All Flybe flights have been cancelled and no alternative services have been put in place.

So the best thing to do is stay where you are, rather than going to the airport you were due to fly from.

IS MY BOOKING NOW USELESS?

Yes, with the airline now in administration, you should take it that all future bookings will not be honoured.

I WAS DUE TO GET A FLYBE FLIGHT HOME AND I AM NOW STUCK. WHAT SHOULD I DO?

Right now the best thing you can do is start looking for an alternative way of getting yourself home.

In the recent past when airlines like Thomas Cook and Monarch collapsed, regulators organised repatriation flights to get people home.

So far, however, there is no sign of that happening because Flybe operated out of airports where in the main there are alternatives there or nearby.

Indeed in a statement the UK regulator, the Civil Aviation Authority (CAA) said, "Flybe customers are therefore urged to make their own alternative travel arrangements via other airlines, rail or coach operators."

Of course, that may yet change. So it would be advisable to keep an eye on the websites of the Commission for Aviation Regulation here and CAA in the UK for more information.

In the past other airlines have offered special low rate "rescue fares" to those who are stranded to help people get home, so watch for statements from them around that.

Ryanair said it was offering cheap fares on five UK routes to accommodate customers affected by Flybe's collapse - the routes include Liverpool to Knock, Bournemouth to Dublin, Belfast to London Stansted, Bristol to Dublin and Belfast to Manchester.

British Airways has also offered special fares to affected Flybe customers.

The UK government has also asked bus and train operators in the UK to accept Flybe tickets.

IS THERE ANY WAY FOR ME TO GET MY MONEY BACK?

You are highly unlikely to get your money back from the airline directly.

But intending passengers who had bought a ticket using a credit or debit card may be able to get their money back.

They should contact their card provider and seek a chargeback to their account, if it is possible at this point.

WHAT ABOUT TRAVEL INSURANCE?

Your travel insurance policy, if you have one, may include cover for the failure of an airline.

This is known as Scheduled Airline Failure Insurance.

Best advice here again is to contact your insurer to see whether you are covered.

Such policies may only cover the original value of the ticket, not the extra costs incurred in booking new flights.

So read the terms and conditions carefully.

I BOOKED THROUGH A CODESHARE PARTNER OR AN AGENT?

If you booked through an airline ticket agent you should contact them directly to see what they can do to help.

It is possible, according to the CAA, that they may have provided travel insurance that includes Scheduled Airline Failure cover.

If it was a codeshare flight with another airline operated by Flybe, then there is a good chance it will not fly.
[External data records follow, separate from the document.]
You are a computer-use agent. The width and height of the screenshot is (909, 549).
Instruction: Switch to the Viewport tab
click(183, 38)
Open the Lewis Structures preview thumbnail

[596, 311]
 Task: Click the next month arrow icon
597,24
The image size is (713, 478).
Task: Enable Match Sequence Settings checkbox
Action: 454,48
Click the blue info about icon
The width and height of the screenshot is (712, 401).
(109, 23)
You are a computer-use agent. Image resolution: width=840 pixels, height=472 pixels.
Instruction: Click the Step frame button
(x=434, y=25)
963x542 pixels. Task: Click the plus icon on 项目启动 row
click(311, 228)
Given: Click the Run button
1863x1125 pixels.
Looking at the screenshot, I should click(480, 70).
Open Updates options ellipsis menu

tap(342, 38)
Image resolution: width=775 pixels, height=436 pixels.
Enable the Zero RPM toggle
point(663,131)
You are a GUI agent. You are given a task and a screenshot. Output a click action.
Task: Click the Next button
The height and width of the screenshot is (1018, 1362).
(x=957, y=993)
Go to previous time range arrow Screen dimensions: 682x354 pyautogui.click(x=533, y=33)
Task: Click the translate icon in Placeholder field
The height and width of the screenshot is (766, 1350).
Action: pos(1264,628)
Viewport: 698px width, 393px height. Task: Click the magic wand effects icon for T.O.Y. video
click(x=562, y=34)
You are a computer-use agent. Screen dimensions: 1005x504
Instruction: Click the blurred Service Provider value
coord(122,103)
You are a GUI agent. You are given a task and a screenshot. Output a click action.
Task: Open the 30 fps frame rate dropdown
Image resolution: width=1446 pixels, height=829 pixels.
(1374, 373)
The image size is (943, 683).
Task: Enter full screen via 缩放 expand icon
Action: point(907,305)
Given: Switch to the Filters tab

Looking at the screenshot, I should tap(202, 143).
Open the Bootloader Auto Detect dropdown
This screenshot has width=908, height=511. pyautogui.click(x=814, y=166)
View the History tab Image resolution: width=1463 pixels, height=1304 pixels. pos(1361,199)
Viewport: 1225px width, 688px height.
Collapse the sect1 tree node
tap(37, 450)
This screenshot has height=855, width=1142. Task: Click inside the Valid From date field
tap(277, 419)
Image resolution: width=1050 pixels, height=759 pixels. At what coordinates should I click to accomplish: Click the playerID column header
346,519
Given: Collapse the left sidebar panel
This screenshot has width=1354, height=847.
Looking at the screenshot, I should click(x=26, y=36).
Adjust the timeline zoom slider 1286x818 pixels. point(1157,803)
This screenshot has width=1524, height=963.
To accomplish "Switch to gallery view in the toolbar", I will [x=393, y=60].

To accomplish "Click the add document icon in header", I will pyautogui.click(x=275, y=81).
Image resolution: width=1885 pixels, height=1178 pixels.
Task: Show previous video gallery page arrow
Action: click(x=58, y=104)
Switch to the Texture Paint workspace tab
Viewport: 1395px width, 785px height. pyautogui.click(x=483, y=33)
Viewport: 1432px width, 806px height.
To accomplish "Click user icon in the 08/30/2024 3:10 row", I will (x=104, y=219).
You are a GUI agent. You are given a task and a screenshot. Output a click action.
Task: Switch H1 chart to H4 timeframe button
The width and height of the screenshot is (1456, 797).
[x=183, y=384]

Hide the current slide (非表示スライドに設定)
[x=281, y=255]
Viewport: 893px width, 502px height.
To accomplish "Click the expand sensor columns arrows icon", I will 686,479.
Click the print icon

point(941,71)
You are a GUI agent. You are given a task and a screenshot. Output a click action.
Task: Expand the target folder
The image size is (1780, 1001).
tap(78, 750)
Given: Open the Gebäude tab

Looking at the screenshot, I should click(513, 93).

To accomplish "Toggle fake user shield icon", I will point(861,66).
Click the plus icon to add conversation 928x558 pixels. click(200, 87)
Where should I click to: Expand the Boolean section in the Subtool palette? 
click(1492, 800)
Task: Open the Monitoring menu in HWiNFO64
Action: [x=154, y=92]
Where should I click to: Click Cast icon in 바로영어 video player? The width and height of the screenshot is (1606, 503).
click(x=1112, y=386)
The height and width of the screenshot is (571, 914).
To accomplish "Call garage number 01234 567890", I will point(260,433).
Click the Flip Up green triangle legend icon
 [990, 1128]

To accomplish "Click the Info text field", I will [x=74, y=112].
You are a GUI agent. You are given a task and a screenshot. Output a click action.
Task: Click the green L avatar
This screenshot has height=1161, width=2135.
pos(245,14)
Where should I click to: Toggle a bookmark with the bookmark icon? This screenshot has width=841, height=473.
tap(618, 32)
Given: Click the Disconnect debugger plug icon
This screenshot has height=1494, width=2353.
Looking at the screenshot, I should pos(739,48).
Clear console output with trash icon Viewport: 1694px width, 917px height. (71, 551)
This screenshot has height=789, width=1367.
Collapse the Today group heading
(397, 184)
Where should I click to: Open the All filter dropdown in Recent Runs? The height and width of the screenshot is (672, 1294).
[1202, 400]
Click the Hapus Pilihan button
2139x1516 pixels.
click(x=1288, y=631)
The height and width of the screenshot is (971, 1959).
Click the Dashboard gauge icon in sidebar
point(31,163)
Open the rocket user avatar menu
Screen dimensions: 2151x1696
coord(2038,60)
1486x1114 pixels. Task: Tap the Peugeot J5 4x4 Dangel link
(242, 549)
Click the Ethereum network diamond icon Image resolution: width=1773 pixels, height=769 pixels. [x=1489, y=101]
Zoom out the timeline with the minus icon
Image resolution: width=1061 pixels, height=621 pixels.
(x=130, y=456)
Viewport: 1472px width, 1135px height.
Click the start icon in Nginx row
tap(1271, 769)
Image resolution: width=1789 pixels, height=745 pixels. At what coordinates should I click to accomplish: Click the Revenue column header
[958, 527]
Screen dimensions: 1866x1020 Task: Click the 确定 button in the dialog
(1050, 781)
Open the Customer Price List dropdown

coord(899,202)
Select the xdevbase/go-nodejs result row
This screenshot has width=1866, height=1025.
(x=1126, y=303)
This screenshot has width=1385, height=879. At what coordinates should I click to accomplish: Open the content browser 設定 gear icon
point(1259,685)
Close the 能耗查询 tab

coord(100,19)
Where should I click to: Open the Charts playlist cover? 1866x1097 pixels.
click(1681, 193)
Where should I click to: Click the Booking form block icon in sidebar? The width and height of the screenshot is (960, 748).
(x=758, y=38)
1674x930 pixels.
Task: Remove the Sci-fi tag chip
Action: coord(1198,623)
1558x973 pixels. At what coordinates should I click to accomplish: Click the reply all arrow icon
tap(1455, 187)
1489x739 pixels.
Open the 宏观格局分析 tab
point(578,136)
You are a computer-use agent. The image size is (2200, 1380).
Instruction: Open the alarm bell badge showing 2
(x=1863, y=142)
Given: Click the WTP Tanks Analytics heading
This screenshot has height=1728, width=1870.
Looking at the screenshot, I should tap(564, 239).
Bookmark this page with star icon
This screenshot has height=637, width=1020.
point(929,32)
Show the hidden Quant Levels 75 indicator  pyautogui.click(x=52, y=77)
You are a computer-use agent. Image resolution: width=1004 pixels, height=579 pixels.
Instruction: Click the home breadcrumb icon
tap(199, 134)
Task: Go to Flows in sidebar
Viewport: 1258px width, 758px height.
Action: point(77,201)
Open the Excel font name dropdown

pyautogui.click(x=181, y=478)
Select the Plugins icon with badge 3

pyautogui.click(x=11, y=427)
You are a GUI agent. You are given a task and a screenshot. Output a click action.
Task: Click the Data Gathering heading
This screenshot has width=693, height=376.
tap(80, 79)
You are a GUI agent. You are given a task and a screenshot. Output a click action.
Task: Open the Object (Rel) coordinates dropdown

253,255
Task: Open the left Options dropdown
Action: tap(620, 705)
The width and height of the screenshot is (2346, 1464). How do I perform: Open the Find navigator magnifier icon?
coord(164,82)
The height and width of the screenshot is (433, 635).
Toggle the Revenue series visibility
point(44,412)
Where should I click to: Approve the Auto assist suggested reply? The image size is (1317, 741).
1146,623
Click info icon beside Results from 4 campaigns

In this circumstance you should contact the codeshare partner.

If your flight is operated by one of Flybe's franchise partners such as Stobart Air, Eastern Airways, and Blue Islands and Loganair, then it would be advisable to contact them to confirm your travel arrangements.

MY FLIGHT WAS PART OF A PACKAGE – WHAT DOES THAT MEAN FOR ME?

If you booked your flights as part of a package deal through a travel agent or tour operator, again you should contact them.

They should be in a position to help you to make alternative travel arrangements.